Lizzie
Lizzie dove towards her backpack and reached her arm inside. Her fingers prodded through her clothes until she felt the familiar hard plastic of her mobile.
She pressed her finger onto the power symbol. After a pause it lit up and vibrated. It felt as though months had passed since she’d turned it off and left it forgotten at the bottom of her bag. So much had happened since their time on the Gold Coast, it hadn’t occurred to her to switch it back on again.
Until now.
Dr Habibi had been her neurologist for twenty-six years. He knew her. He knew everything. If he was contacting her, it could mean only one thing.
Lizzie held her breath as her mobile connected to her messages. A stiff electronic voice announced one new message.
‘Hello, my name is Hal Fitzgerald.
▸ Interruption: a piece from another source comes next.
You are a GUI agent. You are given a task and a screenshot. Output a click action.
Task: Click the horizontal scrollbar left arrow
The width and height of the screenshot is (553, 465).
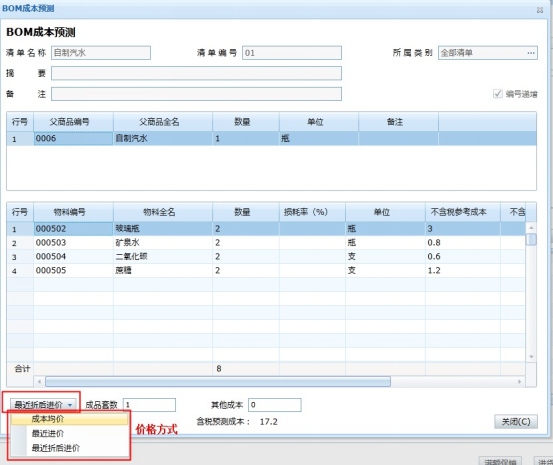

I’m a neurologist in San Francisco. Perhaps my friend Dr Moss mentioned me to you.’ The tones of the man’s Californian accent rose at the end of each sentence, so that each one sounded like a question. ‘She sent your MRI scans to me, you see, which I’ve spent some time looking at. I’ve tried to speak with your own Doctor, Dr Habibi, but it appears he’s out of town. Please return this call. I’m looking at the scans right now, and I’d very much like to talk to you about them.’
Lizzie’s mind reeled as the electronic voice spoke again; ‘Nine old messages. First old message.’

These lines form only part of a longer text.